■ Material for this task ■
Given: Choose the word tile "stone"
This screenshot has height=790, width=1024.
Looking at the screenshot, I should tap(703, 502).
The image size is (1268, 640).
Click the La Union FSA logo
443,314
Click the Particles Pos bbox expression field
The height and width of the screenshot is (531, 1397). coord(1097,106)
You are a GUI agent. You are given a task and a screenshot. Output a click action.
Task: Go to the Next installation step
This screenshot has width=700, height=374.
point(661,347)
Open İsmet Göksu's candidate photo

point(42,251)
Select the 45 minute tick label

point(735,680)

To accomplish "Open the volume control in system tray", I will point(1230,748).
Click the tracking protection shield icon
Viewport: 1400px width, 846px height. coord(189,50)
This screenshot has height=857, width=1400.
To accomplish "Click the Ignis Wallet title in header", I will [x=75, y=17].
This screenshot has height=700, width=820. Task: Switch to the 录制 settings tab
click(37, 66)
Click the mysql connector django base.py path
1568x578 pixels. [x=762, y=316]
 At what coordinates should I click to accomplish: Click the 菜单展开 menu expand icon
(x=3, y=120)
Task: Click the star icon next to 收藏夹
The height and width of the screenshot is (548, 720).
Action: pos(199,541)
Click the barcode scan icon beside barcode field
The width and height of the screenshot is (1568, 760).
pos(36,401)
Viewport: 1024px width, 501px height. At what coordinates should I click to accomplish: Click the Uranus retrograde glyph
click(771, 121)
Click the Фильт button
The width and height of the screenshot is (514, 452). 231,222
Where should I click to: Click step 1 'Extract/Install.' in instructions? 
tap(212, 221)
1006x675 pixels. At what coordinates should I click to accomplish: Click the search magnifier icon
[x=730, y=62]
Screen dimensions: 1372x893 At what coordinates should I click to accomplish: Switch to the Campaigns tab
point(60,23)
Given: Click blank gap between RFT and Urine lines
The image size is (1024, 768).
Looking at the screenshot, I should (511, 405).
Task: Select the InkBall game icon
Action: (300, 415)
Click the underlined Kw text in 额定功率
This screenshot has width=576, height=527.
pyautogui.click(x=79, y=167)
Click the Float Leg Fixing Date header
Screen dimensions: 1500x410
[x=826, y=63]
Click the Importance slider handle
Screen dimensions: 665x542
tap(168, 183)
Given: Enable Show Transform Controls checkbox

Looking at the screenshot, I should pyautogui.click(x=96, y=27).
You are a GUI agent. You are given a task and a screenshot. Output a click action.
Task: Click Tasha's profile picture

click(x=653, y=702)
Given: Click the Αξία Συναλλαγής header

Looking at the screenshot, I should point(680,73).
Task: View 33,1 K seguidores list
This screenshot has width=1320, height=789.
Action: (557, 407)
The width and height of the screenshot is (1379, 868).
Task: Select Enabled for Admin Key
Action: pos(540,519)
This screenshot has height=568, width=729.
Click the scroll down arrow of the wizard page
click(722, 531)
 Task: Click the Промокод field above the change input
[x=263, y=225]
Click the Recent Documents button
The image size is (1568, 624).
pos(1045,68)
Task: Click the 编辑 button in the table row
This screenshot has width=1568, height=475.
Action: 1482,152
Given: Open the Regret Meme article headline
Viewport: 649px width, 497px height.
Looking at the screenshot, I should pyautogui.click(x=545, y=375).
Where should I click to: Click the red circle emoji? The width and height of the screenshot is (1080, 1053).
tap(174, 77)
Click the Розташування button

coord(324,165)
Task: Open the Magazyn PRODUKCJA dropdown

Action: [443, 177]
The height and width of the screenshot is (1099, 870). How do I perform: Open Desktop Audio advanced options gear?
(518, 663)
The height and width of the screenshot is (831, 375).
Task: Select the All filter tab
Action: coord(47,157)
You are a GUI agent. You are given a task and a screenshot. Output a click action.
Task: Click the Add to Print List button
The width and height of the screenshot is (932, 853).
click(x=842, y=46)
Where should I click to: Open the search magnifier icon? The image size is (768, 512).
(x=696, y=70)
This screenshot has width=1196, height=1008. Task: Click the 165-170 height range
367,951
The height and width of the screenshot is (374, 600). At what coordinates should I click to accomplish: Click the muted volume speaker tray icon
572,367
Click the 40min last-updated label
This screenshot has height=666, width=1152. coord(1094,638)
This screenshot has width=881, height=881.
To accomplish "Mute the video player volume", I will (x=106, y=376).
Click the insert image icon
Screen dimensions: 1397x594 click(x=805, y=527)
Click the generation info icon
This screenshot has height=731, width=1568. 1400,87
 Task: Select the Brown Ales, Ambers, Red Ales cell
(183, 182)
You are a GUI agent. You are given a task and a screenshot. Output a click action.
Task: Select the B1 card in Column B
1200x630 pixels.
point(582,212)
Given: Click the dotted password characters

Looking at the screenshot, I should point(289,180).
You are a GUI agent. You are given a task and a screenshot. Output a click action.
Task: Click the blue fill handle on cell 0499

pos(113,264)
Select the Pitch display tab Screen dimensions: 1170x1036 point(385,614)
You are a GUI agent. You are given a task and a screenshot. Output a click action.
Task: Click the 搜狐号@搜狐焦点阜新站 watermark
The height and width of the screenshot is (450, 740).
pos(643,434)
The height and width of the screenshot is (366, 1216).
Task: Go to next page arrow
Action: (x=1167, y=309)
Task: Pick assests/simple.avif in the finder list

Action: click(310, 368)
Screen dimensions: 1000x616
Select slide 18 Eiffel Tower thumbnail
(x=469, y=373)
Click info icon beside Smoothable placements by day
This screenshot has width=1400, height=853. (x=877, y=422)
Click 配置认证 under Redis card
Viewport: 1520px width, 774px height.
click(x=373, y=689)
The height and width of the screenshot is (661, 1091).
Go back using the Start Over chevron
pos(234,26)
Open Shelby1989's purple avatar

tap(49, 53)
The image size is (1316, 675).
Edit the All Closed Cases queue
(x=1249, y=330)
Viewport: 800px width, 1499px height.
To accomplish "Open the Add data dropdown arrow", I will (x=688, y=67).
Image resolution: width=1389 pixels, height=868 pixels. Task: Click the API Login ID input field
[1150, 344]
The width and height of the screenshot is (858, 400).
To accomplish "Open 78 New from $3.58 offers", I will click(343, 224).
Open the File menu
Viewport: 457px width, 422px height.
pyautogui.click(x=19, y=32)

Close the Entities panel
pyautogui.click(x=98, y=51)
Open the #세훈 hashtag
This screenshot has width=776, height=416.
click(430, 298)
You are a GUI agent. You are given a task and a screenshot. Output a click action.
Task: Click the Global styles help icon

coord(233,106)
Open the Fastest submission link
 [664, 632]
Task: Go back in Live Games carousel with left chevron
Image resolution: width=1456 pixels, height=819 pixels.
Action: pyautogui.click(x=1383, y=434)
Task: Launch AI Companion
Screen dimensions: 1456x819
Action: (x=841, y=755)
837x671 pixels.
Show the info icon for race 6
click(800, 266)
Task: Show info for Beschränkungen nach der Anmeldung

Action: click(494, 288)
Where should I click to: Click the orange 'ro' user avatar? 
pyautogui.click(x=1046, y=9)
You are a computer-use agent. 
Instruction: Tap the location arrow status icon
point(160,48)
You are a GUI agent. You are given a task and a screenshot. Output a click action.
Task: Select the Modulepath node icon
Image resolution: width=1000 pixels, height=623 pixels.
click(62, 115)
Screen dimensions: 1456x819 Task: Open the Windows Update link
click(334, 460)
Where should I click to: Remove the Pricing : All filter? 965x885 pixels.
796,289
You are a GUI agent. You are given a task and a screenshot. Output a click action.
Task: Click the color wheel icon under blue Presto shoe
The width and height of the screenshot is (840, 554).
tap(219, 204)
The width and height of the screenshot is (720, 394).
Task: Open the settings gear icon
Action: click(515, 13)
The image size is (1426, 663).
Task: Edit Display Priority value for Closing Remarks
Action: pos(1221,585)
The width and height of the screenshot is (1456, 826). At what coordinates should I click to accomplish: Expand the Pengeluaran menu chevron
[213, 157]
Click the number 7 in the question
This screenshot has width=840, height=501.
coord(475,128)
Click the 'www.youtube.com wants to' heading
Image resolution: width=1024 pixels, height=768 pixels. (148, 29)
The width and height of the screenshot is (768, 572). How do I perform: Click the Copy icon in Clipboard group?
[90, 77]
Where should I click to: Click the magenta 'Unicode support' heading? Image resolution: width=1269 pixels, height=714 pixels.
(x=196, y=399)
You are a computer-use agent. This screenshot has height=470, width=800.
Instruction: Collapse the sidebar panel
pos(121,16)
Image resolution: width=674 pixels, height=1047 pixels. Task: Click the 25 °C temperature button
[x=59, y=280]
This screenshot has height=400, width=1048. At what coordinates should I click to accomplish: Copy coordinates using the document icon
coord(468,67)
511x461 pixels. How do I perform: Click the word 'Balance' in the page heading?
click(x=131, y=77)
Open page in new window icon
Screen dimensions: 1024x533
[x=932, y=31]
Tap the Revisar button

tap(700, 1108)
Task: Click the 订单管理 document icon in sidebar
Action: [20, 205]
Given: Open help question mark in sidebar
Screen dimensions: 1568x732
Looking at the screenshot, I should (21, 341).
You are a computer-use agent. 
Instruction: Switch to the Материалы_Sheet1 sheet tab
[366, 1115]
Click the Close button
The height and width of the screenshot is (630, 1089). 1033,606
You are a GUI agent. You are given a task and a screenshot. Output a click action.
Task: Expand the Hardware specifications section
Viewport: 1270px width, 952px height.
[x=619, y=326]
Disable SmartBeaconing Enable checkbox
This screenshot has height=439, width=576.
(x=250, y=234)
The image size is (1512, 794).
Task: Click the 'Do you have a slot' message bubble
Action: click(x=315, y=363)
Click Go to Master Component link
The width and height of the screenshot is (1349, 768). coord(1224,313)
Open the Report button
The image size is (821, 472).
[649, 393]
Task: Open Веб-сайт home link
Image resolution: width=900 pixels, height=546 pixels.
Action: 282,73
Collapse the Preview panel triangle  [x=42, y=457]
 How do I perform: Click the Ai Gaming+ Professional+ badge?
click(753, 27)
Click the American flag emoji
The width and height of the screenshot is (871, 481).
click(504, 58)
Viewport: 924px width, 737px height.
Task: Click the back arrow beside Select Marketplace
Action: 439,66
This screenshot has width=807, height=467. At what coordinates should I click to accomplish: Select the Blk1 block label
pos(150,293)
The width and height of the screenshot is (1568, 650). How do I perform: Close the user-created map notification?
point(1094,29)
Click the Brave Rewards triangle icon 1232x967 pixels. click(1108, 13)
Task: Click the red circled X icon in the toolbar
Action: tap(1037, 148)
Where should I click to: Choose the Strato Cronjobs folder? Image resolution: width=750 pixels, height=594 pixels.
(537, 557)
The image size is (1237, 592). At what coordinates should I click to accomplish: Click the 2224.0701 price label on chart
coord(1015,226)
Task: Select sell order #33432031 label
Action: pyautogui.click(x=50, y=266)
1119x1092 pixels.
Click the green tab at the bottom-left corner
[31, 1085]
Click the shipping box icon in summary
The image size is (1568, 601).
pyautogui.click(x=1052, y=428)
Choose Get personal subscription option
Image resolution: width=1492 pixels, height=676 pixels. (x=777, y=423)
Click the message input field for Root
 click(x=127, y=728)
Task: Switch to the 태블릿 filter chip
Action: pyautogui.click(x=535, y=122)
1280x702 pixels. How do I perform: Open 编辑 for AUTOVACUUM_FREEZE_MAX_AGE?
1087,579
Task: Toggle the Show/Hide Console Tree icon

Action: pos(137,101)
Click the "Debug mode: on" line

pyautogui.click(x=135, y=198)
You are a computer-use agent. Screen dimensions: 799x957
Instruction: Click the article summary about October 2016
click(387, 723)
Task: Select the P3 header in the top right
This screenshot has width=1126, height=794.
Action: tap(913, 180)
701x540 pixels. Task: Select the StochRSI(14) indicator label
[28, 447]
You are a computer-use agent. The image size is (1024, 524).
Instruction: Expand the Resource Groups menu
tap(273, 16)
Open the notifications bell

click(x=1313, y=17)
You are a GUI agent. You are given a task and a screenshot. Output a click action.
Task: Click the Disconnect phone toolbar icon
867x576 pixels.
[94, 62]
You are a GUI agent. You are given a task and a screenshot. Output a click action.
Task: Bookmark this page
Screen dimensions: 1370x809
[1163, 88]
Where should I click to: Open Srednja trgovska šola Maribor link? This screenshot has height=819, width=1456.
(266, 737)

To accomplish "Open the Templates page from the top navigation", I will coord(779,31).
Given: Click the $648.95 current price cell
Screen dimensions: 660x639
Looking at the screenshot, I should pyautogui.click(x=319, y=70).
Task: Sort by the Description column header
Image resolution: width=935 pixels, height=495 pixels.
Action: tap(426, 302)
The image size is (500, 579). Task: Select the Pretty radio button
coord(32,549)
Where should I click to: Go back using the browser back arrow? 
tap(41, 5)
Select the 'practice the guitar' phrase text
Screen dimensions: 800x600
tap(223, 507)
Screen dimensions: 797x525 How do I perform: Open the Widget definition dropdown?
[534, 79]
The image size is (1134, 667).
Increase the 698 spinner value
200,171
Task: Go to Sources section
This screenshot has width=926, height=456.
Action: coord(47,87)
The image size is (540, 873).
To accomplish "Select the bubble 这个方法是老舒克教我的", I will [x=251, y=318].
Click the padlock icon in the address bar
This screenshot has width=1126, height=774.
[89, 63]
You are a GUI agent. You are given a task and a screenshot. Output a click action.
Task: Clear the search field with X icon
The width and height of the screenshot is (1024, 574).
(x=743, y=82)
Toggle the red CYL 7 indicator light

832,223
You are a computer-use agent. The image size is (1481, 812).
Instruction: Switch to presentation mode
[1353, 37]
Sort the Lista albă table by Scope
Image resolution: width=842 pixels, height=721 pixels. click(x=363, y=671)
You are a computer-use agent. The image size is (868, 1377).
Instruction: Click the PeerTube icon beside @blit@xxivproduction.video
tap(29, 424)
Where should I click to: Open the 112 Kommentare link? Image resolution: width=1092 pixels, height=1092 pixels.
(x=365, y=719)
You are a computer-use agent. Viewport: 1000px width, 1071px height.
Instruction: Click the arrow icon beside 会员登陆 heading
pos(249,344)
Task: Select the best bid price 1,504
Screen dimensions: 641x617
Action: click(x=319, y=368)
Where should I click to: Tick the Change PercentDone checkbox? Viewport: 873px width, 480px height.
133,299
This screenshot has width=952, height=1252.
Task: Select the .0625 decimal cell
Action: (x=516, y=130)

■ Exercise instructions ■
Reproduce exactly the line containing "Where should I click to: Go" and all lines after it through the end of the listing above; leave out every earlier line.

■ Answer below ■
Where should I click to: Go back using the browser back arrow? 
tap(41, 5)
Select the 'practice the guitar' phrase text
Screen dimensions: 800x600
tap(223, 507)
Screen dimensions: 797x525 How do I perform: Open the Widget definition dropdown?
[534, 79]
The image size is (1134, 667).
Increase the 698 spinner value
200,171
Task: Go to Sources section
This screenshot has width=926, height=456.
Action: coord(47,87)
The image size is (540, 873).
To accomplish "Select the bubble 这个方法是老舒克教我的", I will [x=251, y=318].
Click the padlock icon in the address bar
This screenshot has width=1126, height=774.
[89, 63]
You are a GUI agent. You are given a task and a screenshot. Output a click action.
Task: Clear the search field with X icon
The width and height of the screenshot is (1024, 574).
(x=743, y=82)
Toggle the red CYL 7 indicator light

832,223
You are a computer-use agent. The image size is (1481, 812).
Instruction: Switch to presentation mode
[1353, 37]
Sort the Lista albă table by Scope
Image resolution: width=842 pixels, height=721 pixels. click(x=363, y=671)
You are a computer-use agent. The image size is (868, 1377).
Instruction: Click the PeerTube icon beside @blit@xxivproduction.video
tap(29, 424)
Where should I click to: Open the 112 Kommentare link? Image resolution: width=1092 pixels, height=1092 pixels.
(x=365, y=719)
You are a computer-use agent. Viewport: 1000px width, 1071px height.
Instruction: Click the arrow icon beside 会员登陆 heading
pos(249,344)
Task: Select the best bid price 1,504
Screen dimensions: 641x617
Action: click(x=319, y=368)
Where should I click to: Tick the Change PercentDone checkbox? Viewport: 873px width, 480px height.
133,299
This screenshot has width=952, height=1252.
Task: Select the .0625 decimal cell
Action: (x=516, y=130)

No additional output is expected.